Huehuetenango Trip
I have been on the road quite a bit lately, both with Pat and with some of my boys. Last week Pat, her two friends, Joice and Joice's daughter Abby and I took Mariam and her daughter back to Huehuetenango.
During the next few days we visited a number of families in and near Huehuetenango that we have come to know and love over the years. Freddy is a little boy who has been sponsored through Bethel ministries for several years now. If Freddy were to go off from the medicine that a sponsor in the USA pays for Freddy would have several seizures a day, but thanks to this sponsor Freddy is now nearly seizure free. Today we delivered a three month supply of medicine to his home.
Pat also brought along some flannel diapers that some ladies from her church had made and Freddy seemed to be delighted with them.
This is a picture of Maria Garcia and two of her grandchildren. Thanks to a sponsor who lives in Canada we are able to keep three of Maria's grandchildren in school. Maria has been a real blessing to us. She has been instrumental in helping us reach many families in her community that are in need of food, schooling, medical help or wheelchairs.
One of the families that Maria put us in contact with a few years ago is Wanna and her family. Wanna is a poor widow who had three children who we gave wheelchairs to a few years ago, plus a few more kids that she took in simply because they had no place to live. One of her daughters died a year or two ago and a few months ago her disabled son who is pictured here was brutally assaulted only a hundred feet from their home. I am reasonably sure that had he not been disabled the villagers would have done something to the man that did this but since this boy is disabled nothing was done and the man still lives in the village.
Mom said that they are grateful for the addition that we put on their home a few years ago. The six children that are at home still live in the old adobe section but it is very unsafe. It and the 8 foot retaining wall that it stands on have a large crack in them and I fear that the next heavy rain will take down the entire older section of the house.
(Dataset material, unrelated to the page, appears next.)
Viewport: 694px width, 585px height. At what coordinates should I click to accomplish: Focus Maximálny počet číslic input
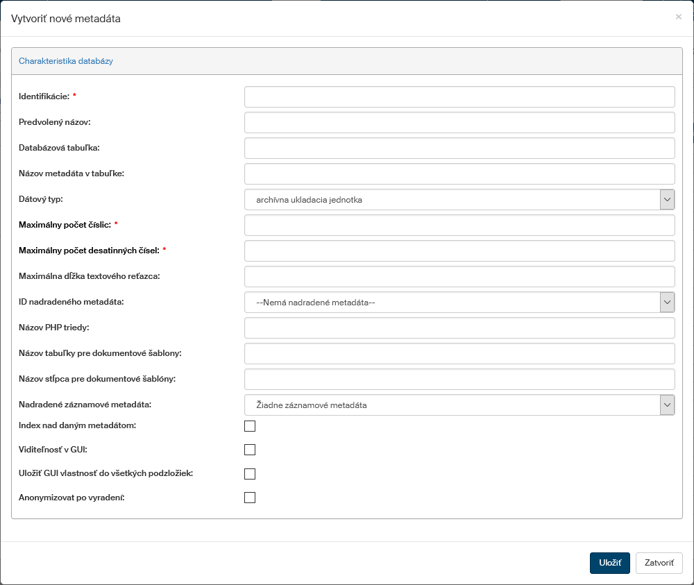tap(459, 225)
We were also given the opportunity to give out vitamins to a few families and to a Christian group of ladies that have a small center in Huehuetenango, that we have given water filters and some vitamins to in the past. People who are in need of clean water and vitamins for their children come into their center and receive a weekly supply of both. This group keeps excellent record of those that faithfully come in and those people are then put on a list to so that they can can continue to receive more vitamins or water filters and are encouraged to share the clean water with their neighbors, and to also keep record of those that use the clean water so that they may some day receive filters them selves.
Joice and Abbie had never met this family before but were instantly made to feel like part of the family. Fact is we were all invited to come back for dinner when we came through on our way back form Huehuetenango. When we arrived Gemi climbed up on my lap and when dinner was served I asked her if she wanted me to feed her. She thanked me but told me that she could feed herself. One of the other children picked her up and set her on the table. There she confidently fed her self with her foot.
Once again Gema proved to us that you are not disabled unless you think that you are. For her having no arms and only one leg simply means figuring out another way of doing things.
Gema is truly blessed to have a family that recognizes that God has truly blessed them by giving them such a special child.
We visited with many more families this month but I do not want to rob Pat of the opportunity of writing about some of them so I will post this for now and perhaps add more later.
But when you give a banquet, invite the poor, the crippled, the lame, the blind, and you will be blessed. Although they cannot repay you, you will be repaid at the resurrection of the righteous.